The twisted psychology of writers is always a fertile source of drama, and David Belke’s Becoming Sharp plumbs the depths of the literary mind.
The comic thriller focuses on a pair of novelists. One is well-established, with a best-selling series of murder mysteries and a crafty guile of her own. One is new to the game, eager to see her words in print.
The play begins with the prolific author hiring the young ingenue as a ghostwriter to pen the latest instalment in her acclaimed series of novels. But what seems at first to be a dream job for the up-and-coming writer turns into a drama greater than that of the book she’s writing.
With the author’s Mrs Danvers-esque housekeeper lurking around and stirring the pot, the agreement between the two writers soon comes crashing down around their ears.
“Three extraordinary women are placed into extraordinary circumstances,” Belke says. He notes that audiences can expect “an evening that is a full emotional banquet—some shocks and some laughs, secret conspiracies, plots and schemes.”
Becoming Sharp’s famous novelist says she wants a vacation from her gruelling writing schedule. But the motives of the author, like those of the characters in her juicy potboilers, are more than they seem. Still, her protégée can’t refuse such an offer, even if it means toiling away in secret.

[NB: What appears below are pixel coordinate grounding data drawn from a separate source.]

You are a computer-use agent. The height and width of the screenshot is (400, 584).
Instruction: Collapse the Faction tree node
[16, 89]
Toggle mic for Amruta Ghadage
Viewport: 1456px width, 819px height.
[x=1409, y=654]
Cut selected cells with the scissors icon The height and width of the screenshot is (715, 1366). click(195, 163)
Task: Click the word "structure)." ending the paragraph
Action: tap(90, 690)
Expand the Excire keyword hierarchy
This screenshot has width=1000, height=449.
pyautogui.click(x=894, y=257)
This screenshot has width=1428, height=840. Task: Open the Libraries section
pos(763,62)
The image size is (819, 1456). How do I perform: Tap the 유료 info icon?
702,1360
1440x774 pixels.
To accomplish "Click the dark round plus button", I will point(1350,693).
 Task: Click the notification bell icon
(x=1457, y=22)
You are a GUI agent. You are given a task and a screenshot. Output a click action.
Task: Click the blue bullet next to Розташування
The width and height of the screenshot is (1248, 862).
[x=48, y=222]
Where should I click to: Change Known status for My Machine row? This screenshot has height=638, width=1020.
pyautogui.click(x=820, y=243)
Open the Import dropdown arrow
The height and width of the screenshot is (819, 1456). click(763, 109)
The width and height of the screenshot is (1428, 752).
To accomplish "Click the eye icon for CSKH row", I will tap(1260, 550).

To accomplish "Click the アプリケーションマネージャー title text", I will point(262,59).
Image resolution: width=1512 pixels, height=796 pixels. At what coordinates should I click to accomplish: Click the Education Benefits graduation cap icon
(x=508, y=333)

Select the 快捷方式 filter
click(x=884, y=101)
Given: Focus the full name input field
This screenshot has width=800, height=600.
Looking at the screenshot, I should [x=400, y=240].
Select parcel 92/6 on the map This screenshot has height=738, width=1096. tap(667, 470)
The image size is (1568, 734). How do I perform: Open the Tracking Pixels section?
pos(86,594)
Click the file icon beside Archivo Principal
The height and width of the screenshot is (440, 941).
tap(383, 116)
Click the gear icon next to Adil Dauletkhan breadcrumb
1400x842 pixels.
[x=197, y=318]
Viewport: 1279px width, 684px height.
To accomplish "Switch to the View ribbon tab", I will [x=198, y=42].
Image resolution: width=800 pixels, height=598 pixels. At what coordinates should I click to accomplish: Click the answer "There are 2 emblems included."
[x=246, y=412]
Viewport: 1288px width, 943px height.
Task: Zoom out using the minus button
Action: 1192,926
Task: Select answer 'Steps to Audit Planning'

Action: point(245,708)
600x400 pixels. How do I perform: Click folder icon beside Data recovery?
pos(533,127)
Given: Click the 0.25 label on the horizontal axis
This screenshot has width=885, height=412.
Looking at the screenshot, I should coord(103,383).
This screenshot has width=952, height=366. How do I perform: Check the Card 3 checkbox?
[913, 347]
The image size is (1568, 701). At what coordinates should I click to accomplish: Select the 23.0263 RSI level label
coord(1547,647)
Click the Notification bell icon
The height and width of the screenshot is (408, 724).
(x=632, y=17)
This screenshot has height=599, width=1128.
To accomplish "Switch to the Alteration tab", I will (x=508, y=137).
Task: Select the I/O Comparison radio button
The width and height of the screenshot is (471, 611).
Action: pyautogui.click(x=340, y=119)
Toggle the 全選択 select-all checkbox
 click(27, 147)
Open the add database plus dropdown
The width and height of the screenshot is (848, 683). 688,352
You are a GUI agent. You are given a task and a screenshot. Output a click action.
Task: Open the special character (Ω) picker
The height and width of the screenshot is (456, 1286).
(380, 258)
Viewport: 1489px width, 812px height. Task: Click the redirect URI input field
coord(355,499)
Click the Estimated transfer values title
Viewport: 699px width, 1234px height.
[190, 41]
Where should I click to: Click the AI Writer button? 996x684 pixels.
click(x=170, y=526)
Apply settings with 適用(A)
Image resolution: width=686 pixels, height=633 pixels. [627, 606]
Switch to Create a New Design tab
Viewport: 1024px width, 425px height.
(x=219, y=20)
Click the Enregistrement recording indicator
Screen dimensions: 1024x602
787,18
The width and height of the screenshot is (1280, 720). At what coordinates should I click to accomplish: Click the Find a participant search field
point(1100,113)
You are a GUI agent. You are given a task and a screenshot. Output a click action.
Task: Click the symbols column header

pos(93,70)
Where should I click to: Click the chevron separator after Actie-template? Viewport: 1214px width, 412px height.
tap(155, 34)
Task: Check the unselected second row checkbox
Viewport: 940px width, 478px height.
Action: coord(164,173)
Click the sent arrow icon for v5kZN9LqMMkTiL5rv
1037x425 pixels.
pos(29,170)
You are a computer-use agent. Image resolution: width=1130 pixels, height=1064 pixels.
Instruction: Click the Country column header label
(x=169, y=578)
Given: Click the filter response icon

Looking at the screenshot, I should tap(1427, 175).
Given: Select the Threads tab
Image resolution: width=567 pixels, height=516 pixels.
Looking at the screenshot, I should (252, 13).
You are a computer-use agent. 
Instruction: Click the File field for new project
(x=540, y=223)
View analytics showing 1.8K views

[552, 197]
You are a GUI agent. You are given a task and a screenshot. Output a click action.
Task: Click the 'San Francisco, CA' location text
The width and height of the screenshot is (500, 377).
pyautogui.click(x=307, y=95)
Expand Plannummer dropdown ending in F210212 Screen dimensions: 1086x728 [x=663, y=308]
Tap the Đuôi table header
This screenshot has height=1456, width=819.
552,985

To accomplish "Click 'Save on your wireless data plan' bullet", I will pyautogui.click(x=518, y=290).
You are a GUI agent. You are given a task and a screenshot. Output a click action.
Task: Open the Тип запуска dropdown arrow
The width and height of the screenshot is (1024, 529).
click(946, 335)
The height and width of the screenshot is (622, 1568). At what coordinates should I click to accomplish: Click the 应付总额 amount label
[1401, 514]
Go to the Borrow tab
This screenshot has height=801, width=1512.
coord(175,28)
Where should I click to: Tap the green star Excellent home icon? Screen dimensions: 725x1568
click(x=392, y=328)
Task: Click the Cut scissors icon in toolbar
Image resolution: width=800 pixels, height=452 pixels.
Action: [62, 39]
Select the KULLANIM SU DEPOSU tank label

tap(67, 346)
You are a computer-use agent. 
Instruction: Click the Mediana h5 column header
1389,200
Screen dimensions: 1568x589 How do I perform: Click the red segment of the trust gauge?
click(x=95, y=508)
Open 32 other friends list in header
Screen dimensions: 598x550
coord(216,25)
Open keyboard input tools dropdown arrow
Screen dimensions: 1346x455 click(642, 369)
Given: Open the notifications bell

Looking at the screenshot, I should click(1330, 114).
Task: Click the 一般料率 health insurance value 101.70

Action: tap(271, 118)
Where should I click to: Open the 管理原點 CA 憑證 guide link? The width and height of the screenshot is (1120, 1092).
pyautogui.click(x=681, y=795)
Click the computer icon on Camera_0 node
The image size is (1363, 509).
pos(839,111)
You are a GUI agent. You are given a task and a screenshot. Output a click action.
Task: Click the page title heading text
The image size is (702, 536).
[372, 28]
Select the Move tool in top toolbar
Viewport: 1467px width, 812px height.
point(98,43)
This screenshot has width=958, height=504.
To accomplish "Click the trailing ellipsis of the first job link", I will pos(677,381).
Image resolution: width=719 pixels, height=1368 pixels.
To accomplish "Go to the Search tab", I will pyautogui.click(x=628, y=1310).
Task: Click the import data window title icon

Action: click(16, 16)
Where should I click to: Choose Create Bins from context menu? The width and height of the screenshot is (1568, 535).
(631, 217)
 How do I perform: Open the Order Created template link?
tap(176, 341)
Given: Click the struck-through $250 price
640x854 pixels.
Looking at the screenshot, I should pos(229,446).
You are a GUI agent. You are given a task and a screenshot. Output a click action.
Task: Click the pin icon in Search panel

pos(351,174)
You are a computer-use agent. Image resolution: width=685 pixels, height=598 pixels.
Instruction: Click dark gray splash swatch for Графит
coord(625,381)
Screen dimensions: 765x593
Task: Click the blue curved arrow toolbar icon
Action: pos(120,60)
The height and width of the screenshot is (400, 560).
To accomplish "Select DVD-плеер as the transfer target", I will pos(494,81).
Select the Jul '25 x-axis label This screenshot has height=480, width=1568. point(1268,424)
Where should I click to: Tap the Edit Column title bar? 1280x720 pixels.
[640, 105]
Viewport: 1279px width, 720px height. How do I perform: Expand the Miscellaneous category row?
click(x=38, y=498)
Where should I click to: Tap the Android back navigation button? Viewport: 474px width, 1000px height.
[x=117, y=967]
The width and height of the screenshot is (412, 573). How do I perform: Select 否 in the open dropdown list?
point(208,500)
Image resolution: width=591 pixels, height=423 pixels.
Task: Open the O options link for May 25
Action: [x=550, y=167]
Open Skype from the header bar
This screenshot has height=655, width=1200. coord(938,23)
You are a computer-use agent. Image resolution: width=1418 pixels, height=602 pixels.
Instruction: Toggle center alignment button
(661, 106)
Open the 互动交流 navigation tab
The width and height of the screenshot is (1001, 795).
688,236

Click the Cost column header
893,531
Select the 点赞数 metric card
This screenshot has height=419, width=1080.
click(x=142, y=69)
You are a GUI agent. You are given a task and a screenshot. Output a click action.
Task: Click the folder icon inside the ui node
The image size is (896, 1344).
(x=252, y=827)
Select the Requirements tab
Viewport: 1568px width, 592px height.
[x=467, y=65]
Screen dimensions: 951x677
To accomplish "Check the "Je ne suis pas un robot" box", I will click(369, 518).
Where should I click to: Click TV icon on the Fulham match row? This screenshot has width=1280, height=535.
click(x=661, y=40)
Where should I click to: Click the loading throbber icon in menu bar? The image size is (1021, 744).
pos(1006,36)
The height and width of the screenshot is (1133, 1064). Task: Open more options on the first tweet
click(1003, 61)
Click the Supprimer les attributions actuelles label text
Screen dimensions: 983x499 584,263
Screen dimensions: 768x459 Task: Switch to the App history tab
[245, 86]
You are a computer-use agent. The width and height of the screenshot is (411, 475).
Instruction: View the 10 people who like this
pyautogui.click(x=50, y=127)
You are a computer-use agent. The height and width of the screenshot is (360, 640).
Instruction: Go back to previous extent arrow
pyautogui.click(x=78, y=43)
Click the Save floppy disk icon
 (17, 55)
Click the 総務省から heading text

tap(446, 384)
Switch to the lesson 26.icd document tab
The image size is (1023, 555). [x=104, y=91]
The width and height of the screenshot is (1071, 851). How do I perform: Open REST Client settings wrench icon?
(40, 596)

“We’re talking about 1962 in North America,” Belke notes. “These kinds of opportunities didn’t come up for women.”
The playwright drew inspiration from pulp serials like Doc Savage and the Hardy Boys, whose many writers cranked out their work under shared pseudonyms.
“Back in the ’30s, the writers of pulp fiction would be writing literally a novel every month,” Belke says. “Twelve books a year for decades. You have to admire the sheer fecundity of it all.”
But this mad pace comes at a cost, and when you’re writing a thriller, that blurring of lines can have disastrous consequences.
“When you’re writing so much, the fictional world entwines with your real life.”